If the process is a known daemon, kill -HUP may be all you need to clear a stuck state without a full restart.

Gotchas and Edge Cases

SIGKILL cannot be caught or ignored. A process in uninterruptible sleep (state D, waiting on I/O) will not respond to SIGKILL until the I/O completes. In this case, the underlying device or NFS mount is usually the problem.

Zombie processes are not a leak. A zombie (state Z) holds a PID but no resources. It disappears when the parent calls wait(). If zombies accumulate, the parent process is buggy — killing the parent or fixing it is the solution, not killing the zombie directly.

ps %CPU is lifetime average, not current. The %CPU in ps aux is calculated over the process lifetime. A process that spiked yesterday and is now idle shows a low number. Use top or htop for real-time CPU.

nice requires root for negative values. Regular users can only increase niceness (lower priority). Mistyping nice -10 (which bash interprets as flag -1 0) is a common error — always use nice -n 10.

pkill matches substrings. pkill python will kill python3, python2, and any process with “python” in its name — including your editor if it embeds a Python interpreter. Use pgrep first to verify what will be matched.

Job control is per-shell. jobs only shows jobs started in the current shell session. Use ps aux | grep command to find detached processes.

Troubleshooting Common Issues

“Operation not permitted” when killing a process — you are trying to kill a process owned by another user or a root process. Use sudo kill PID.

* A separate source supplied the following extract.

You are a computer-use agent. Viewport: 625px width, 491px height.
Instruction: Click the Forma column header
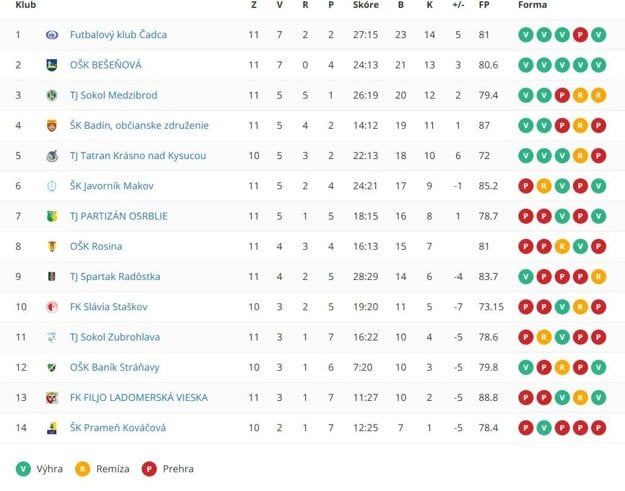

Process immediately respawns after kill — a supervisor (systemd, supervisord, Docker) is restarting it. Stop the service with sudo systemctl stop service-name instead.

kill -9 does not work — the process is in D state (uninterruptible sleep). Check iostat -x 1 for I/O wait; the block device or network filesystem is stalled. A reboot may be necessary in extreme cases.

htop shows swap usage climbing — your system is memory-pressured. Use ps aux --sort=-%mem | head -10 to find the largest consumers and consider adding swap or restarting the offending application.

Load average high but CPU usage low — processes are waiting on I/O, not CPU. Check iostat, iotop, and D-state counts with ps aux | awk '$8 ~ /D/ {print}'.

Summary

  • ps aux gives a snapshot sorted by CPU or memory; use --forest for a tree view.
  • top and htop provide live monitoring; htop adds colour, mouse support, and F-key shortcuts.
  • Signals: always try SIGTERM (15) first, escalate to SIGKILL (9) only if necessary; SIGHUP (1) reloads most daemons.
  • pkill / pgrep are script-friendly alternatives to kill when you know a name rather than a PID.
  • nice / renice tune scheduling priority (-20 to 19); negative values require root.
  • bg / fg / jobs manage shell job control; use nohup or tmux to survive logout.
  • /proc/<PID>/ is the source of truth — status, cmdline, fd/, and maps reveal everything about a running process.